**Task requirements**
Repeat precisely the line in which "You are a GUI" occurs and all lines that follow it in the entries below. Pictures must be omitted.

**Data for analysis**
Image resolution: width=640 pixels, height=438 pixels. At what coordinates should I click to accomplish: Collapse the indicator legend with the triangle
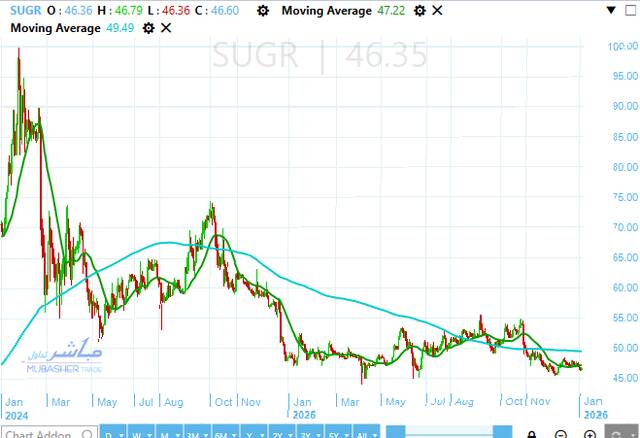point(611,10)
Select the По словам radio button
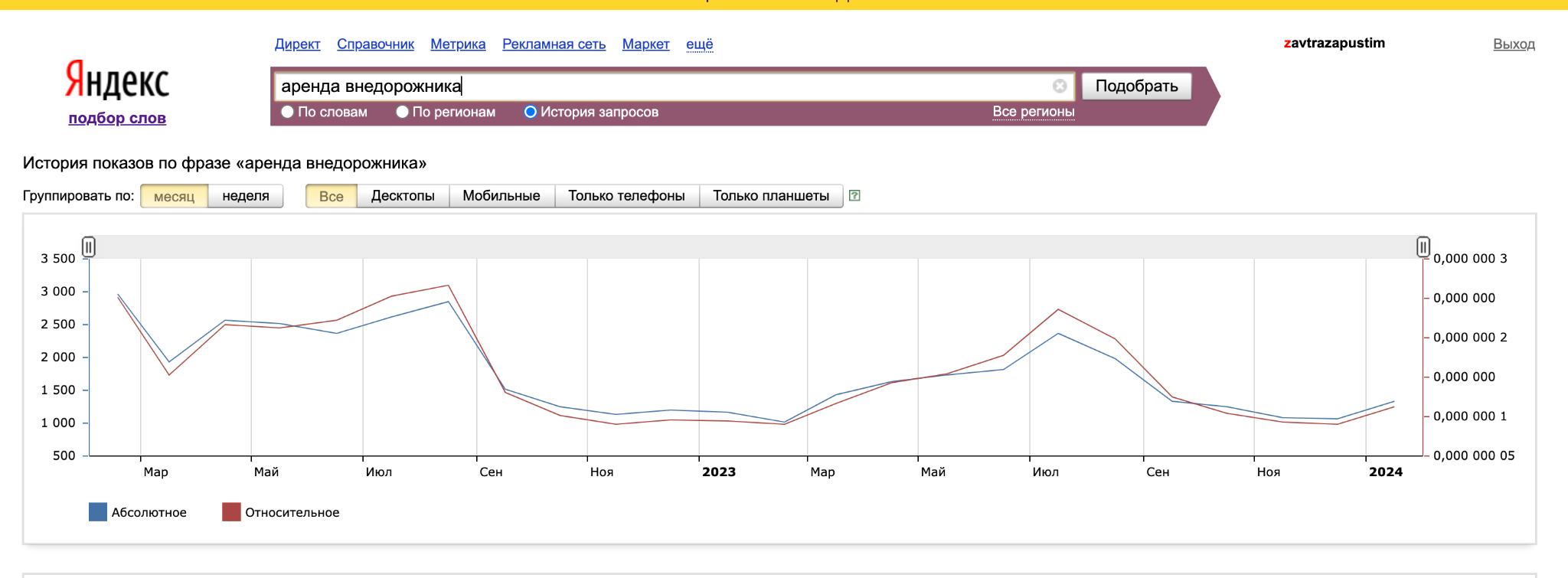This screenshot has height=578, width=1568. click(x=288, y=112)
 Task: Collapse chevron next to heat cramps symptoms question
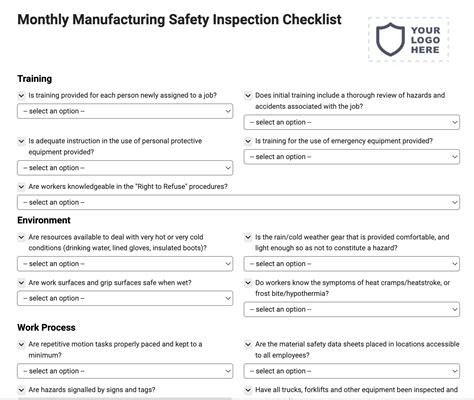pos(248,283)
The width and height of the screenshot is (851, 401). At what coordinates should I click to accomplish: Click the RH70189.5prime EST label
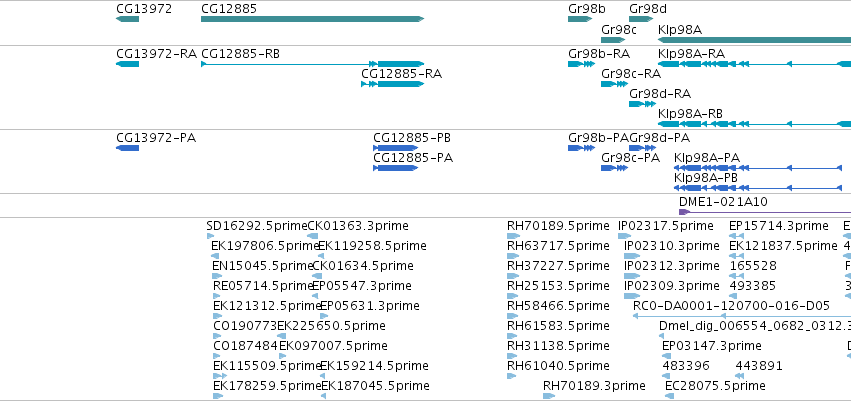click(x=558, y=226)
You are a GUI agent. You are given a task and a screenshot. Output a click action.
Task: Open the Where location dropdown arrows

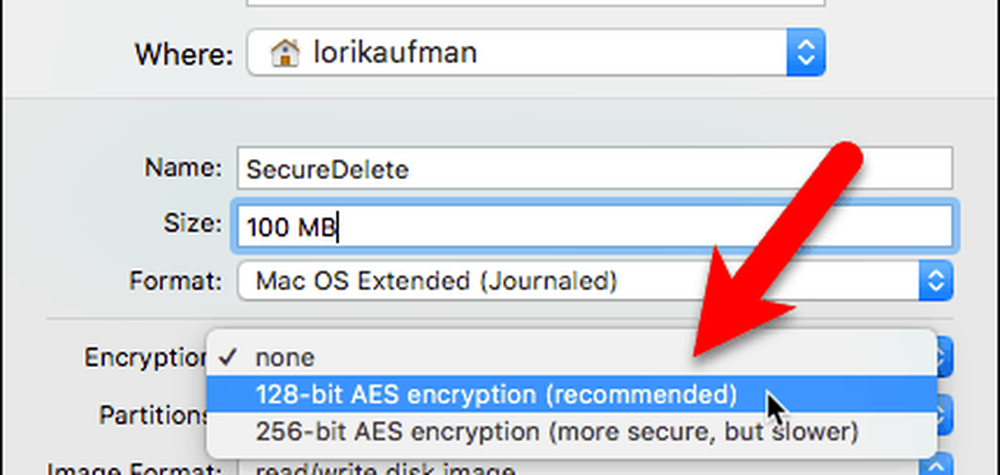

**Solution**
You are a GUI agent. You are given a task and a screenshot. Output a click action.
Task: Open the Where location dropdown arrows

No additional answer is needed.